Mobile Virtual Reality for Head-mounted Displays With Interactive Streaming Video and Likelihood-based Foveation

  • Eduardo Cuervo

MobiSys 2016 |

Published by ACM

Immersive virtual reality has long been an aspiration
of many. For a truly immersive VR experience, three
properties are essential: quality, responsiveness and mobility.
By quality, we mean that realistic and life-like
visual portrayals in a virtual environment heighten our
sense of immersion. By responsiveness, we mean that
any motion, especially of the head, must be reflected
as quickly as possible in visual feedback because ocular
proprioception sensitivity is very high. By mobility, we
mean that we ought to be able to move untethered in
physical space, free to explore our virtual world. Unfortunately
mobile devices like phones are tablets are
power-constrained and cannot produce acceptable framerate.
While cloud offloading allows them to deliver
high-quality and framerate it places high bandwidth requirements
and introduces an unacceptable amount of
latency.
This demo introduces Matia (formerly Irides), a stereo HMD system
that simultaneously attains quality, responsiveness and
mobility. Matia achieves this by offloading rendering
work to a high-end GPU across the WAN. The HMD
client is mobile and only requires a low-end GPU, yet
receives high quality imagery. To overcome WAN latencies,
Matia borrows speculative execution techniques
inspired by previous work Outatime [1]. However, speculative
execution alone is insufficient.

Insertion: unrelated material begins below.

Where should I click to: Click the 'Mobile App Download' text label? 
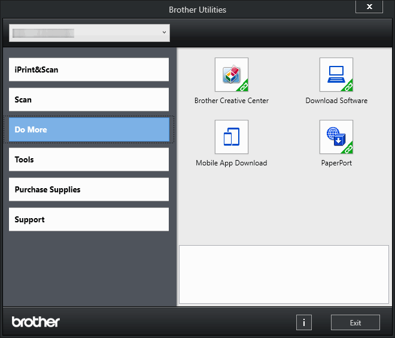pos(231,163)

This is because
HMD sensitivities are substantially more stringent along
several key dimensions: responsiveness and quality.These
factors suggest that we ought to greatly benefit from
maximally utilizing all available bandwidth between client
and server to deliver the highest resolution imagery possible.
At the same time, any latency or bandwidth
changes must be handled very responsively.